Nanocápsulas removem pior parte do colesterol

Nanocápsulas removem pior parte do colesterol
As nanopartículas diminuem em 74% a formação de lesão aterosclerótica, e em 88% a liberação de moléculas inflamatórias.
[Imagem: Fapesp/Divulgação]

LDL-

Pesquisadores da USP (Universidade de São Paulo) desenvolveram nanopartículas capazes de remover da circulação sanguínea as partículas mais nocivas do "colesterol ruim" - a lipoproteína de baixa densidade eletronegativa (LDL-).

"Nossa proposta é criar um sistema para remover essa LDL- da circulação, de modo a impedir que essas partículas interajam com a parede das artérias e induzam uma resposta pró-inflamatória que contribua para o início e a progressão da lesão aterosclerótica", contou Dulcineia Saes Abdalla, coordenadora da equipe.
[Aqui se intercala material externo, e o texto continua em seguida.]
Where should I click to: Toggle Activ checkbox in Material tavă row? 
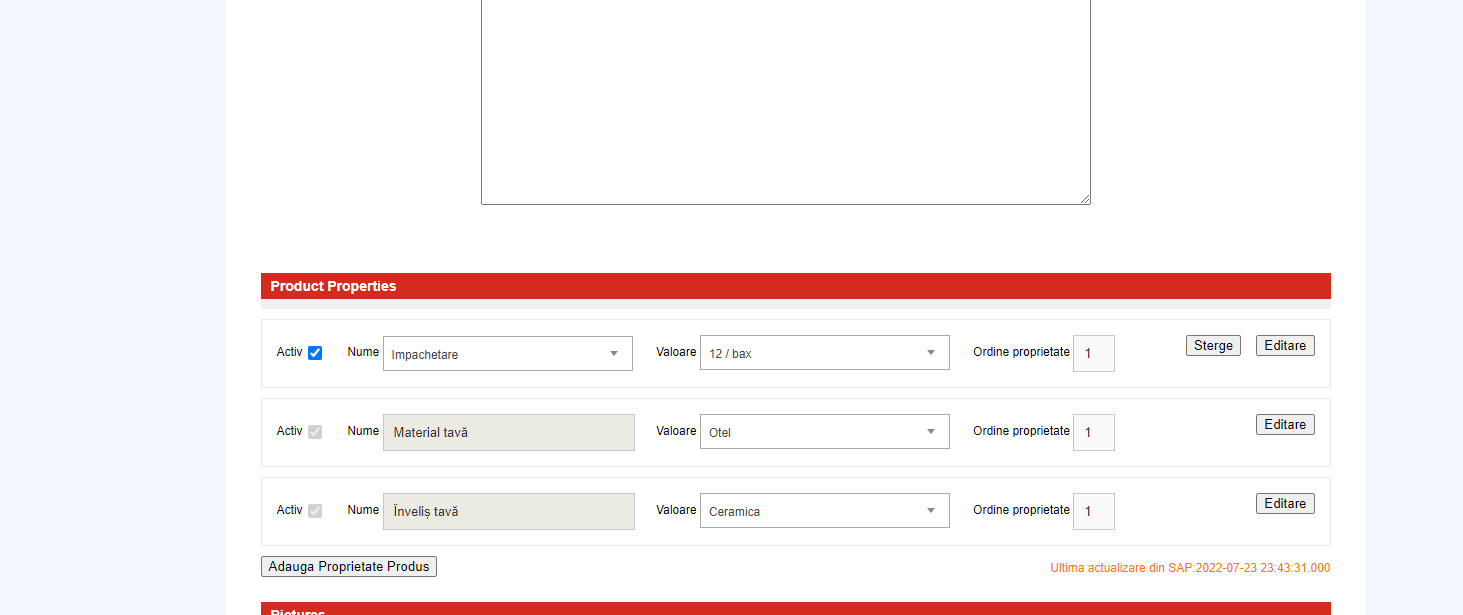coord(315,432)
Para isso, a equipe desenvolveu anticorpos capazes de identificar e se ligar somente às partículas LDL-.

A nanoformulação atua em duas frentes: retira da circulação o estímulo pró-inflamatório e minimiza o acúmulo de lípides no vaso sanguíneo, diminuindo, portanto, tanto o tamanho da lesão quanto a atividade inflamatória na placa.

Atualmente, o grupo está fazendo testes com camundongos com o intuito de verificar quanto tempo a nanoformulação permanece no organismo antes de ser metabolizada e para onde ela direciona as partículas LDL-.

Colesterol negativo

De acordo com a pesquisadora, embora toda a fração das lipoproteínas de baixa densidade (LDL) tenha a fama de "colesterol ruim", a subfração eletronegativa (LDL-) - que inclui partículas modificadas por processos químicos, como oxidação e lipólise - pode ser considerada a mais aterogênica e, portanto, a principal ameaça à saúde cardiovascular.

Ao ser reconhecida e internalizada por macrófagos, um tipo de célula do sistema imunológico, a LDL- desencadeia uma resposta inflamatória que aumenta a instabilidade da placa aterosclerótica, contribuindo para a ruptura do ateroma na parede da artéria. Esse processo pode culminar em um evento cardiovascular, como infarto agudo do miocárdio ou acidente vascular cerebral.

"Ao internalizar esses lipídeos modificados, os macrófagos se transformam no que chamamos de células espumosas. O acúmulo dessas células espumosas representa o início da lesão aterosclerótica. Quando esses macrófagos morrem, liberam todo o seu conteúdo de lípides e outros fragmentos celulares formando uma região necrótica na parede da artéria. Isso atrai ainda mais macrófagos para o local, bem como linfócitos e outros tipos de células de defesa, que passam a liberar mais moléculas inflamatórias, agravando o quadro", explicou Dulcineia.

Os exames convencionais feitos em laboratório medem as lipoproteínas de baixa densidade como um todo, sem discriminar essa subfração eletronegativa.